Der Umgang mit der Sünde am Jom Kippur
Der Versöhnungstag, oder „Jom Kippur“, wird in der Bibel als ein Tag beschrieben, der jedes Jahr speziell dafür vorgesehen ist, sich mit der Sünde auseinanderzusetzen. Anstatt jedoch unsere Sünden als Einzelne vor Gott zu bringen, wurde der Versöhnungstag in der Bibel als eine Möglichkeit festgelegt, sich gemeinsam, als Nation, mit der Sünde auseinanderzusetzen.
Es scheint, dass Israel diese Gelegenheit für einen Neuanfang braucht – vielleicht heute mehr denn je.
Israels Krieg an mehreren Fronten umfasst nicht nur die sieben feindlichen Kräfte, die das Land umgeben – die Hamas, die Hisbollah und die Houthis sowie terroristische Gruppierungen im Westjordanland, in Syrien und im Irak und natürlich das islamische Regime im Iran –, sondern auch einen unaufhörlichen Medienkrieg, der zur achten Front geworden ist.
Nun zeichnet sich eine neunte Front ab: der Konflikt innerhalb Israels selbst, da sich verschiedene Fraktionen zunehmend gegenseitig bekämpfen.

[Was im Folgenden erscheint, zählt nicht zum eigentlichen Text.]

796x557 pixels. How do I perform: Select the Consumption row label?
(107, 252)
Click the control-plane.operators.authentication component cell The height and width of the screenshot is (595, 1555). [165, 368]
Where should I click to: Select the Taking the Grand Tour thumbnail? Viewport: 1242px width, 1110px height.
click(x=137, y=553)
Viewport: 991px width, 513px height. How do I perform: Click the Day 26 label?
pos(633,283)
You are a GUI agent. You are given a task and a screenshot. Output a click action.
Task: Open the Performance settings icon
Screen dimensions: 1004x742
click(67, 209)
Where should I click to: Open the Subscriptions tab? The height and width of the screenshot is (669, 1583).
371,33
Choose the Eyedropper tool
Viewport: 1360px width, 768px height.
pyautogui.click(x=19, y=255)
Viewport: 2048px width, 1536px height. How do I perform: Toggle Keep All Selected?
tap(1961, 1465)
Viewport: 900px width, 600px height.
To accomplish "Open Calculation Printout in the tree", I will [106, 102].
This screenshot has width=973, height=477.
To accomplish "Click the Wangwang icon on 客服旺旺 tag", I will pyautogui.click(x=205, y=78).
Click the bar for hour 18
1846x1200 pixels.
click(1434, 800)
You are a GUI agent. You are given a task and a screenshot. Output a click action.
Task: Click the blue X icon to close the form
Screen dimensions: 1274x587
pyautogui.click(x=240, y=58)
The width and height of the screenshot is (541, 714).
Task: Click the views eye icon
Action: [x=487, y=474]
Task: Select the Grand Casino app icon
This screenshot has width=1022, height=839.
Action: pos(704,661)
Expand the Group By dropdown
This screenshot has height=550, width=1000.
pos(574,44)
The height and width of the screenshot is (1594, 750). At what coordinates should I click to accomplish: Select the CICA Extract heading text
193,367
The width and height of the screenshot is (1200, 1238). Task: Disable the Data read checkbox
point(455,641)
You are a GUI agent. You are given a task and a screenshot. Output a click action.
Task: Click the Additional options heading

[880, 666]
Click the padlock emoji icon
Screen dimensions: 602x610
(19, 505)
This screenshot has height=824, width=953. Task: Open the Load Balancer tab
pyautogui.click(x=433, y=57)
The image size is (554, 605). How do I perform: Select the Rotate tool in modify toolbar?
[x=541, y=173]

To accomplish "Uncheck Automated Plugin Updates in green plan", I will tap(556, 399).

Israel ist eine zerrissene Nation, die dringend Heilung benötigt.
Vor zwei Monaten begingen wir „Tisha B’Av“ und trauerten um die beiden Tempel, die an jenem historischen Tag zerstört wurden – laut den Überlieferung der jüdischen Weisen aufgrund „grundlosen Hasses“ zwischen Brüdern.
Nun erleben wir, wie die Ultraorthodoxen in heftigen Konflikt mit säkularen Israelis geraten, radikale Siedler wie die „Hilltop Youth“ (Hügeljugend) in gewalttätige Zusammenstöße mit Palästinensern verwickelt sind, während friedensorientierte Israelis versuchen, deren Handlungen zu verhindern, und wie Politiker die extremistischste Rhetorik in der Geschichte des modernen Israels an den Tag legen.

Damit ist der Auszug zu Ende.